RREEF hosted a conference call with all of its investors in RREEF America III which allowed it to spell out all of the issues with the commingled fund and the options that it is considering, as well as advise investors that it was still in discussions with lender about debt concerns.
Those concerns were in part revealed in a memo from February 10, 2009 to executives at the State Universities Retirement System of Illinois from its consultant Ennis Knupp + Associates.
According to information available at that time, approximately $840m (€607m) or 38% of the commingled fund's debt is due to mature in 2009 and around $340m of that, or 43%, comes with an option to extend the term of the loan for up to two additional years.
However, the lenders need to be willing and able to extend the loans, which market sources say is questionable given current market conditions.
RREEF's strategies under consideration as a result are to try to work out an extension from its syndicate of existing lenders, to file for Chapter 11 bankruptcy or to try and raise new capital from the existing investors in the fund through a preferred equity raise.
Yet investment experts in the US pension fund and real estate industry believe it will be difficult for RREEF to get things resolved through talking with its lenders or through new fundraising.
Most lenders in today's marketplace are said to be unwilling to give extensions to many of their customers while most pension funds do not have any capital to invest as they are already over-allocated to real estate through the denominator affect.
RREEF America III is said to have cash on hand totalling $265m, which would satisfy all debt maturing by the end of June 2009 but any debt payable after that point will require additional cash.
However, pension funds that have invested in RREEF America III have seen the value of their investments drop significantly over the past eight months.

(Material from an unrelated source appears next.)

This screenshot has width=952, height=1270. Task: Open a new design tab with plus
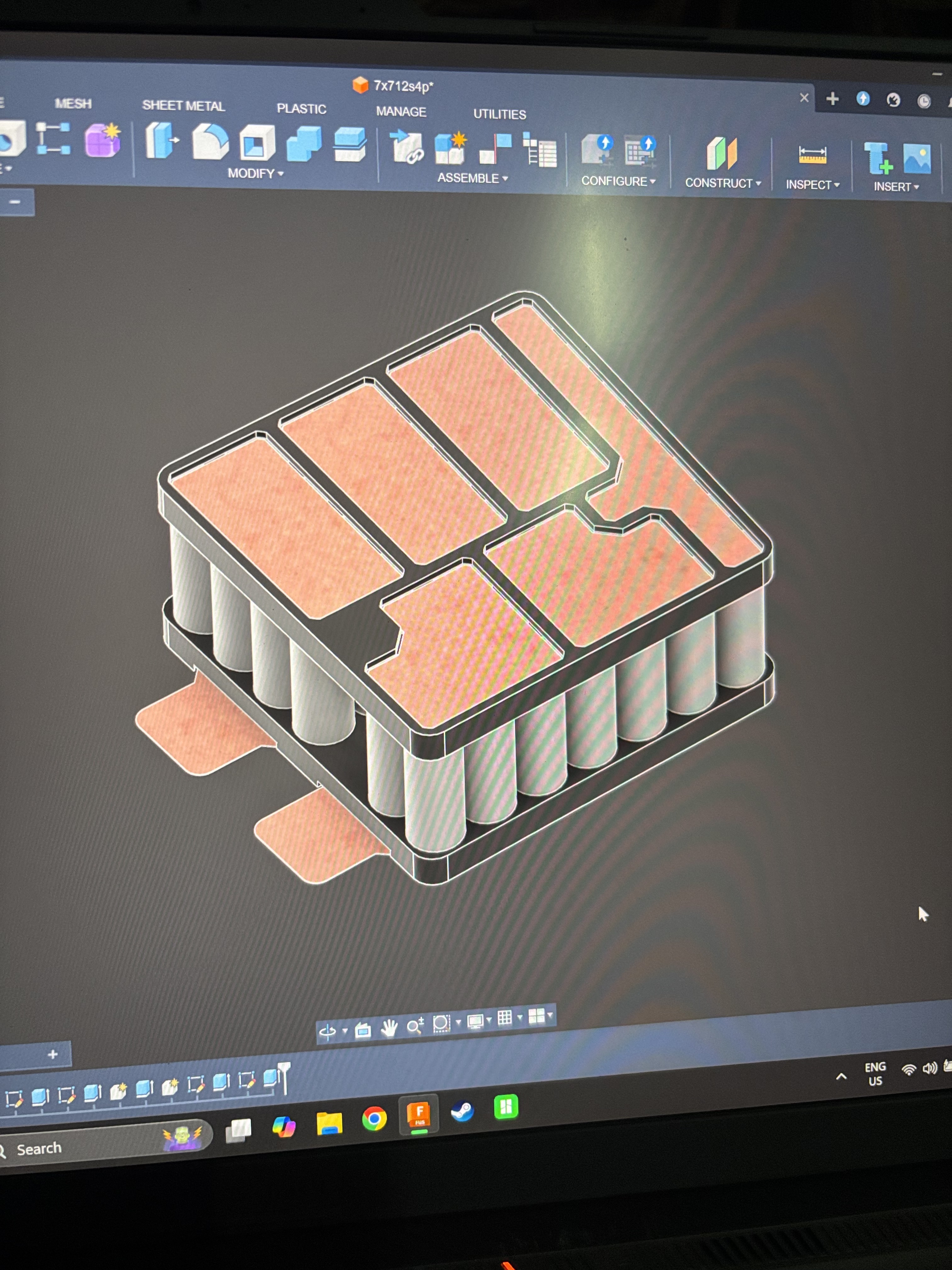tap(832, 99)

Illinois State Universities has seen this first hand, as it made a $30m commitment to RREEF America III in 2005 yet by the end of March 2009, it was valued at just $15m, according to Dan Allen, chief investment officer for the pension fund.
"We are monitoring our investment in RREEF America III very closely. Ennis Knupp is in contact with RRREEF on a daily basis. We are still in the fund at this point."
Another example of falling values is with the San Bernardino County Employees Retirement Association as it made a $25m investment in RREEF America III several years ago which was valued at $13m in October of 2008. By the end of last year, it had gone down to $9m, according to Don Pierce is an investment officer for San Bernardino County.
"We are expecting another 10% to 20% drop in value when the 2009 first-quarter numbers come out," said Pierce.
RREEF America III is a value-added open-ended commingled fund created in 2003 and had a gross asset value of $2.6bn in May.